A new film premiering just in time for Mother’s Day has seen the kind of buzz most filmmakers only dream about receiving. What’s even more notable is that the film is a documentary, a form not usually known for generating the type of excitement typically reserved for action movies.
Of course, when the subject of the movie is four unbelievably adorable infants, that apparently changes matters. Ever since the trailer for the movie “Babies” debuted late last year, movie fans have been eagerly awaiting the documentary, which follows the antics of four babies — Ponijao in Namibia, Bayarjargal in Mongolia, Mari in Tokyo and Hattie in San Francisco — as they embark on their first year of the extraordinary adventure known as life.
Director Thomas Balmès shot most of the film himself — 400 days of shooting over a two-year period — to capture the intimate moments of the lives of the infants and their families. “From my perspective, this was an opportunity to do a nonfiction film of pure observation,” he said in an interview on the Focus Feature website, which is distributing the film. “Most of those films today are entirely scripted.”
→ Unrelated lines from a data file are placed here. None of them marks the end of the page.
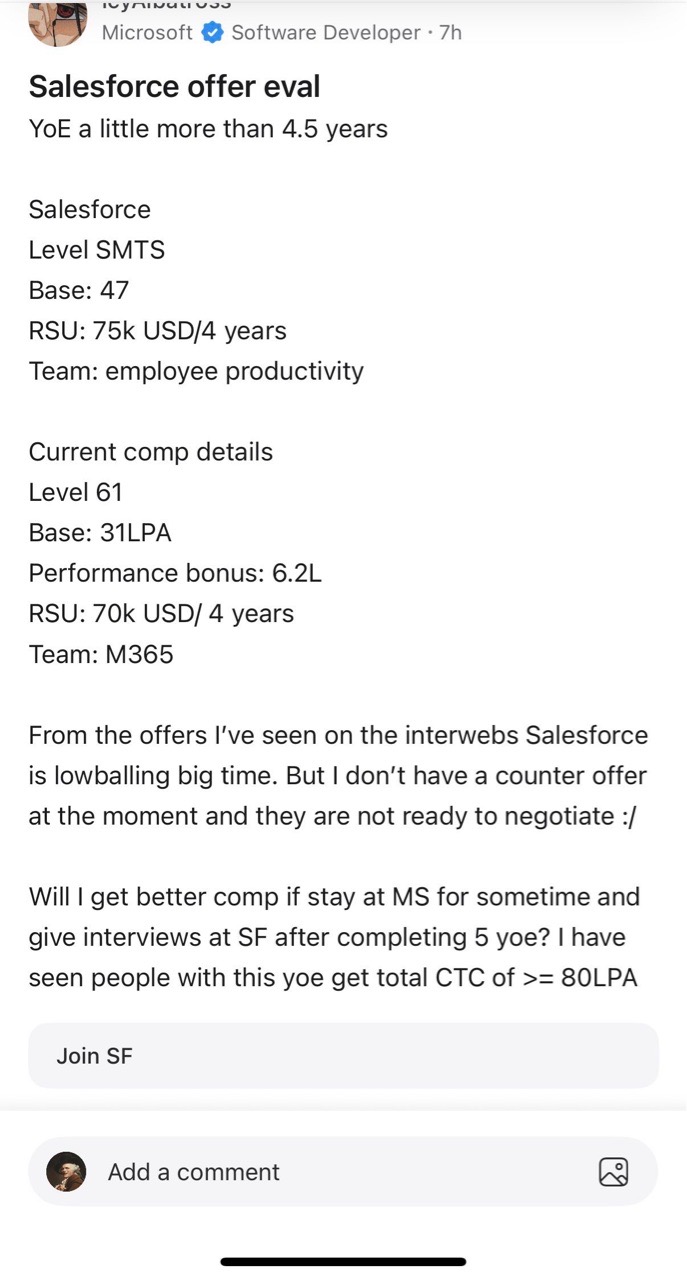Tap the Software Developer job title
This screenshot has height=1280, width=687.
click(x=326, y=33)
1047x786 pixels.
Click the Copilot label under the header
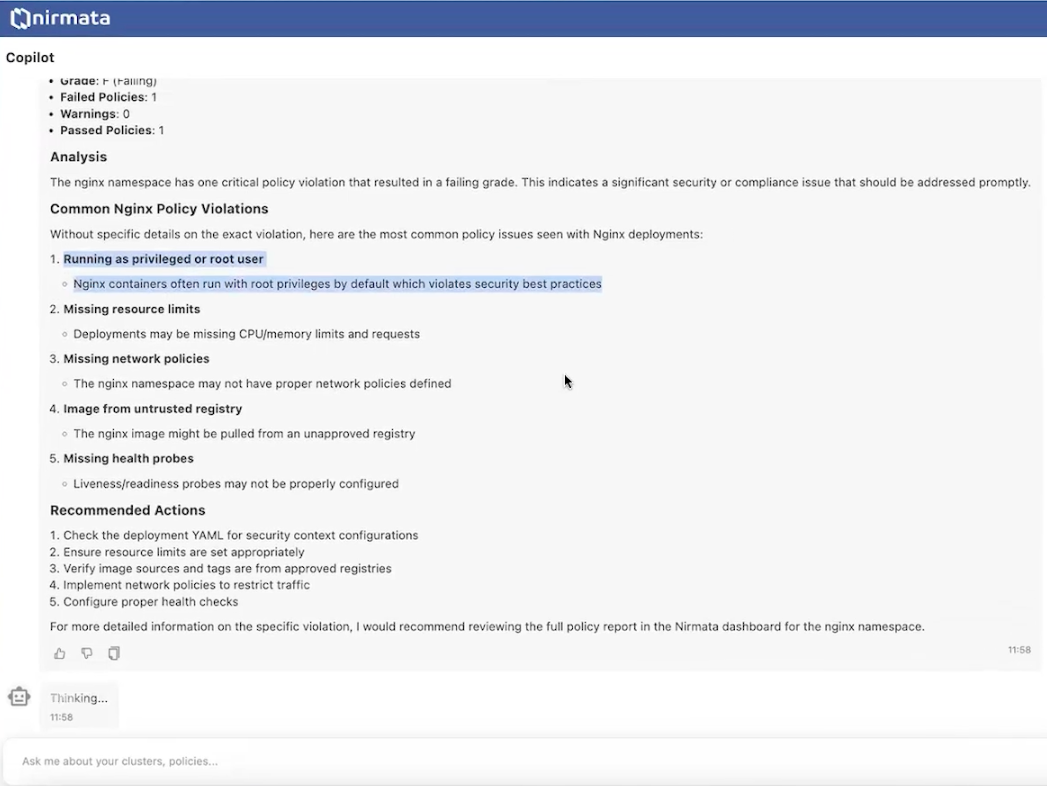pos(30,57)
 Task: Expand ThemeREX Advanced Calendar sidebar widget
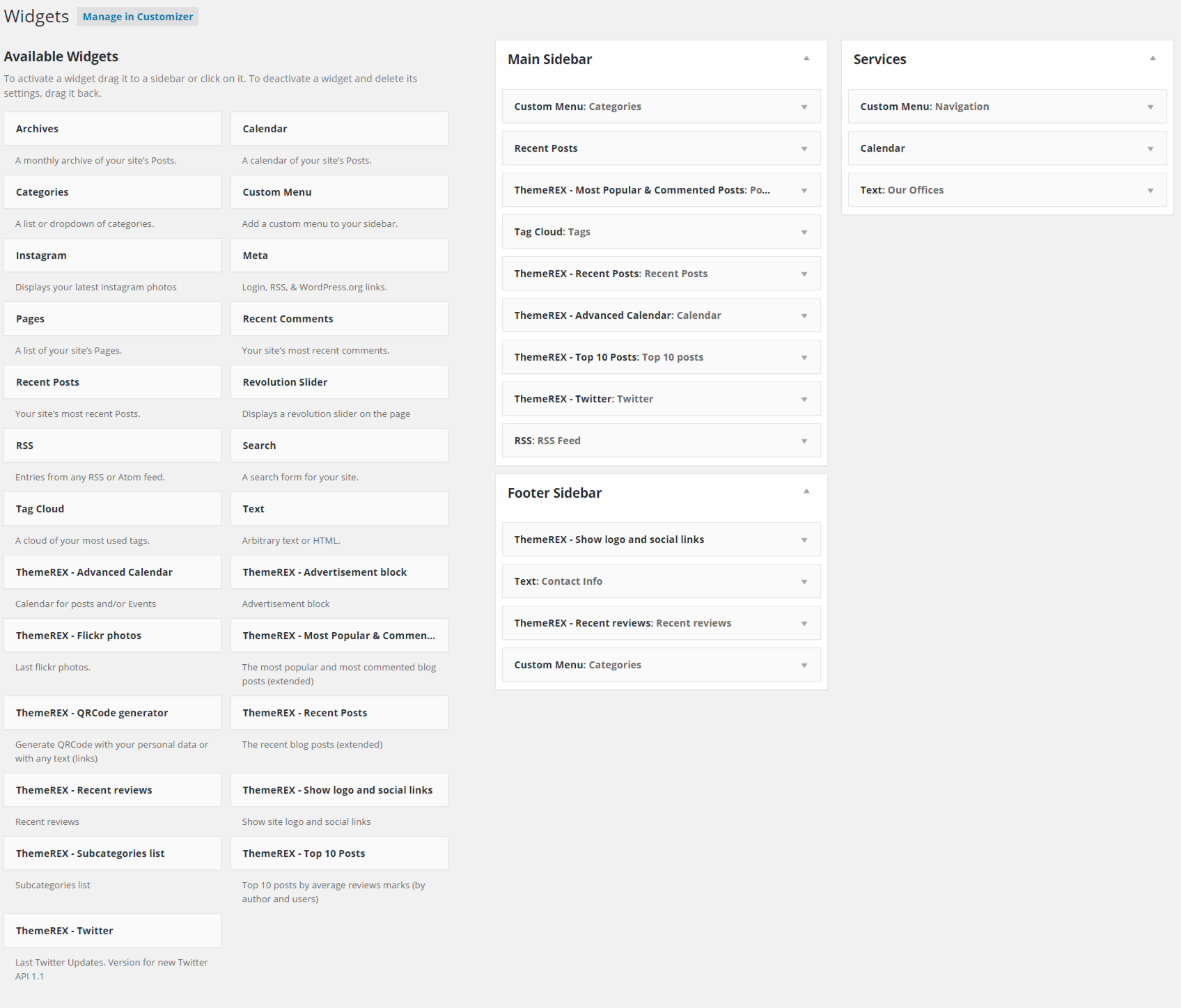[804, 316]
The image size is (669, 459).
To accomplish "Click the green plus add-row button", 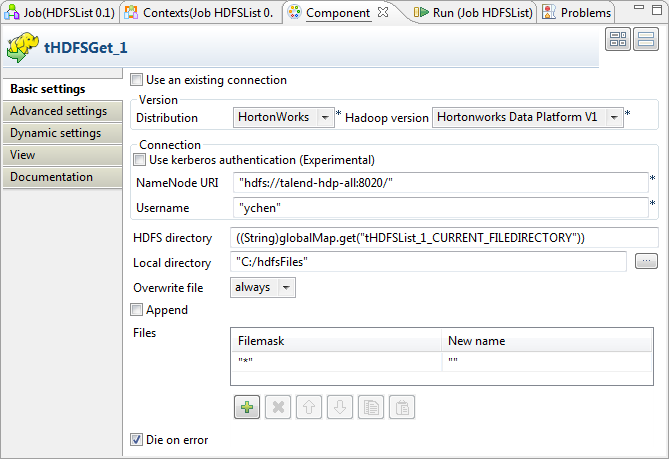I will click(x=246, y=407).
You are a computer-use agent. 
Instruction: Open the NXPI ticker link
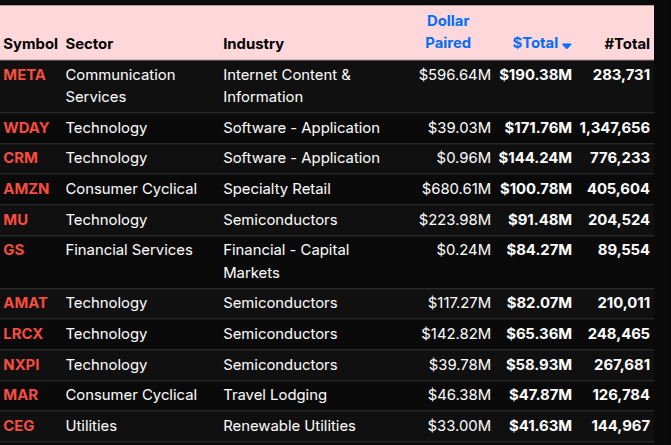click(24, 365)
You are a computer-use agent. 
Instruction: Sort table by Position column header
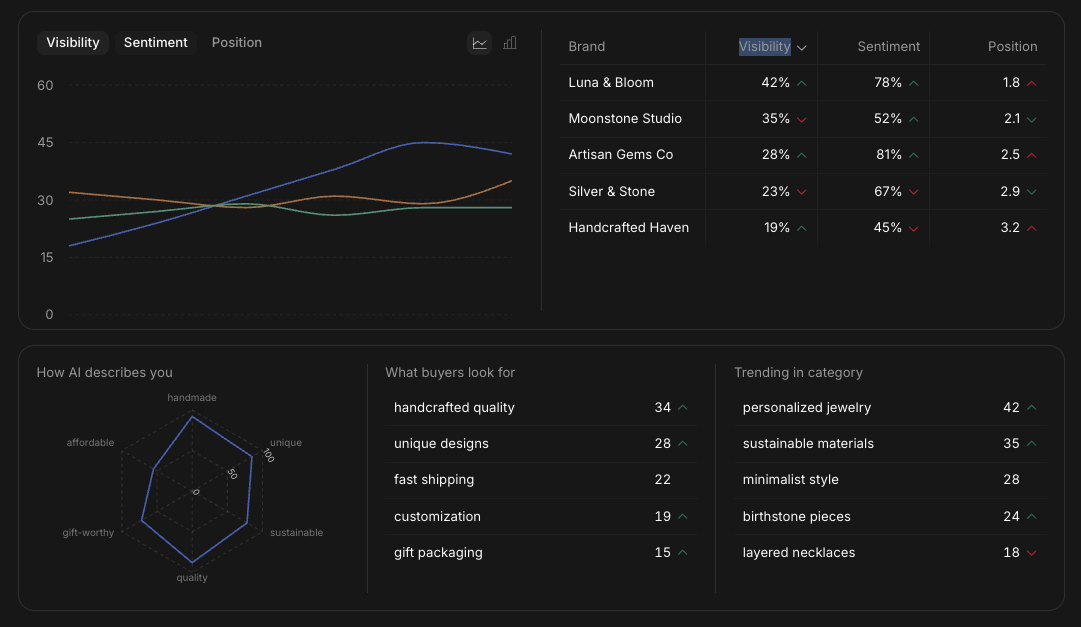1012,47
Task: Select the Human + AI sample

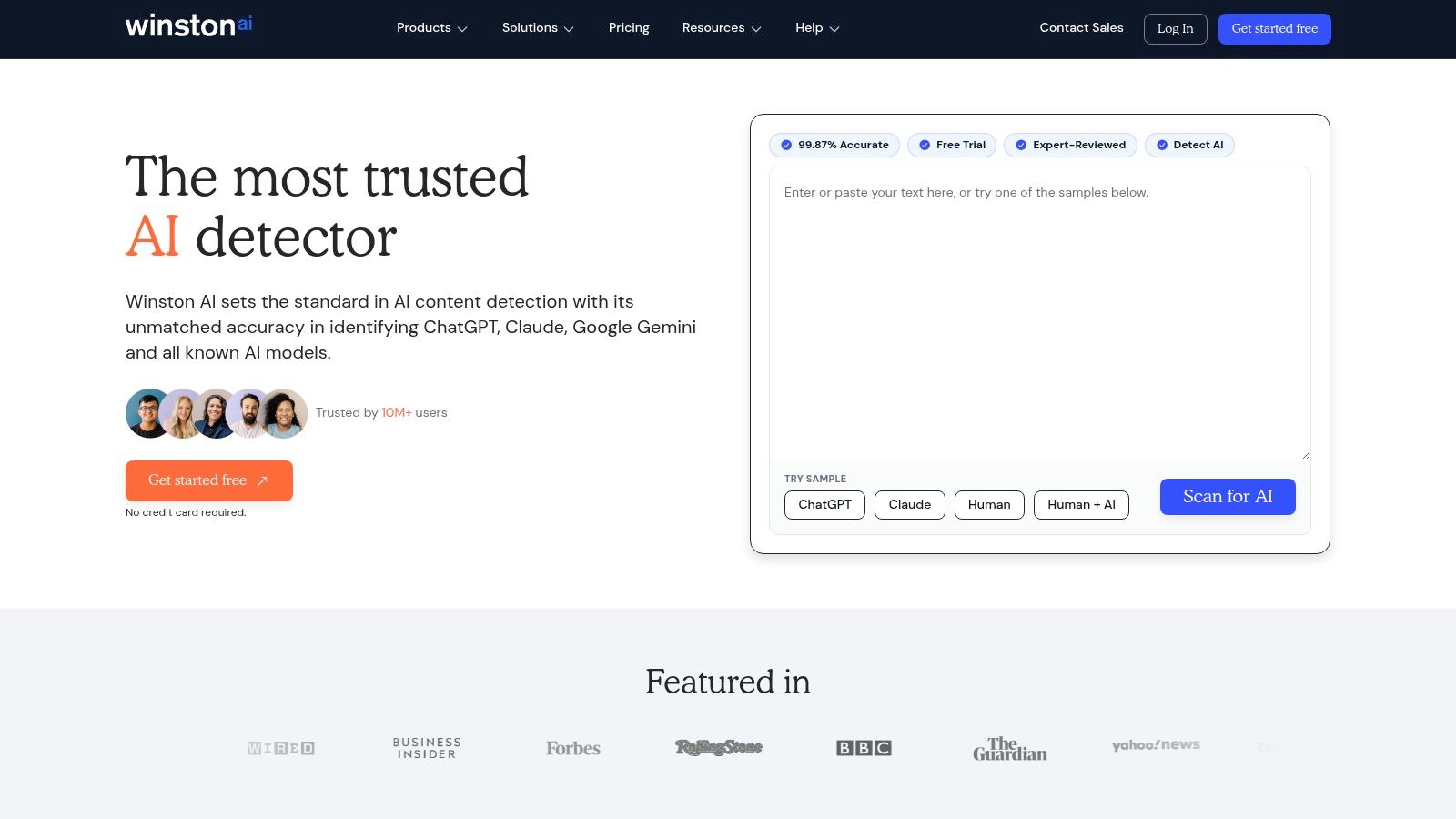Action: [x=1081, y=505]
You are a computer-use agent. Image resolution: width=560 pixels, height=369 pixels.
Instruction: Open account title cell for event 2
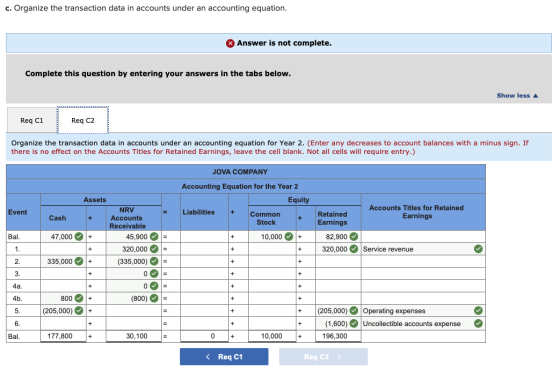click(x=423, y=261)
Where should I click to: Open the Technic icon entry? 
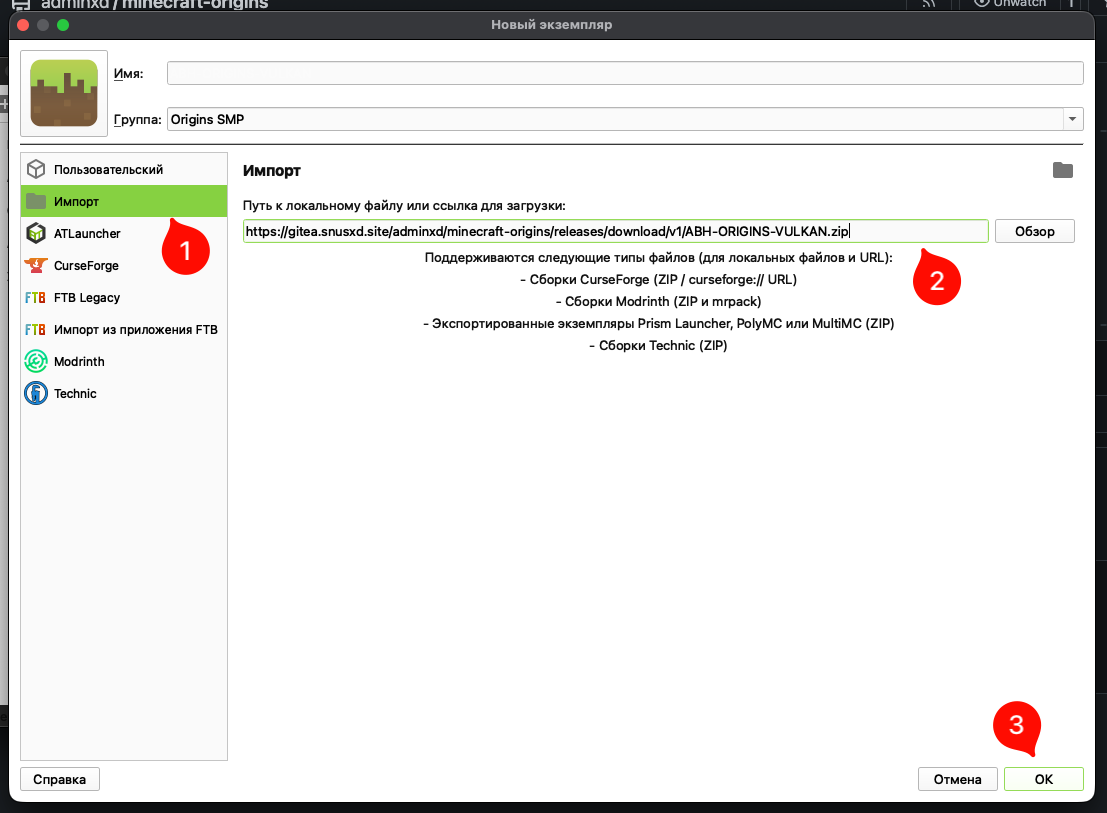point(36,394)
“Babies” will be released in select cities May 7. For information — and to see the trailer — visit www.filminfocus.com/focusfeatures/film/babies.
Book: The Truth about the Shroud of Turin
Timed for the first public exposition of the Shroud of Turin in a decade, which runs April 10 to May 23 in Turin’s Cathedral of St. John the Baptist, journalist Robert K. Wilcox has released an updated version of his 1970 investigation into the authenticity of what many believe is Christ’s burial cloth.
“The Truth about the Shroud of Turin: Solving the Mystery” (Regnery, $16.95) assembles the latest scientific evidence, reviews the conclusions, and includes interviews with scientists and researches.
Despite all the technical details and occasional theological asides, the book reads like a “CSI Shroud,” a fast-paced and accessible mystery, which some of the finest minds on the planet are trying to crack.
Wilcox does little to hide his own conclusion, but he’s careful not to stack the deck one way or the other. In the end, you decide.
Reports of clergy sex abuse have put priests in the spotlight, and not in a positive way. Priests, the vast majority of whom are holy and faithful men, need prayers and support. What an appropriate time, then, for the debut of a new website that provides just those things.
Catholics Come Home, an apostolate that has successfully reached fallen-away Catholics, has a new initiative — EncouragePriests.org. The website, which launches June 20, will allow Catholics to send clergy e-greeting cards and spiritual bouquets, and will promote priestly vocations. For a sneak peek, visit www.encouragepriests.org.
Catholics Come Home founder Tom Peterson said in a statement: “It’s timely to launch this movement during the Year for Priests as declared by Pope Benedict XVI, and to continue supporting the priesthood for many years to come! Our mission is to encourage priests, and promote priestly vocations through our love and prayers.”